§ **ENTRIES SUPPLIED**:
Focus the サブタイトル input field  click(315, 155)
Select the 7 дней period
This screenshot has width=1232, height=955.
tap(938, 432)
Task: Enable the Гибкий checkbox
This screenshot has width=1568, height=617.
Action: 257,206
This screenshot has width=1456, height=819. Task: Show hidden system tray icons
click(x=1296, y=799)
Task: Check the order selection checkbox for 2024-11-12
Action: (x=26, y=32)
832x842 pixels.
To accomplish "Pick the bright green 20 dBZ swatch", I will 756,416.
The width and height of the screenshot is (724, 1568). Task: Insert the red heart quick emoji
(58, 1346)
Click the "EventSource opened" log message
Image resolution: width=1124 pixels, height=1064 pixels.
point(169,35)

§ **WHAT YOU HAVE TO DO**: Place every line of the items above into a JSON list of strings, one string per line, omitting any blank lines.

§ **OUTPUT FOR THIS EXERCISE**:
[
  "Focus the サブタイトル input field  click(315, 155)",
  "Select the 7 дней period",
  "This screenshot has width=1232, height=955.",
  "tap(938, 432)",
  "Task: Enable the Гибкий checkbox",
  "This screenshot has width=1568, height=617.",
  "Action: 257,206",
  "This screenshot has width=1456, height=819. Task: Show hidden system tray icons",
  "click(x=1296, y=799)",
  "Task: Check the order selection checkbox for 2024-11-12",
  "Action: (x=26, y=32)",
  "832x842 pixels.",
  "To accomplish \"Pick the bright green 20 dBZ swatch\", I will 756,416.",
  "The width and height of the screenshot is (724, 1568). Task: Insert the red heart quick emoji",
  "(58, 1346)",
  "Click the \"EventSource opened\" log message",
  "Image resolution: width=1124 pixels, height=1064 pixels.",
  "point(169,35)"
]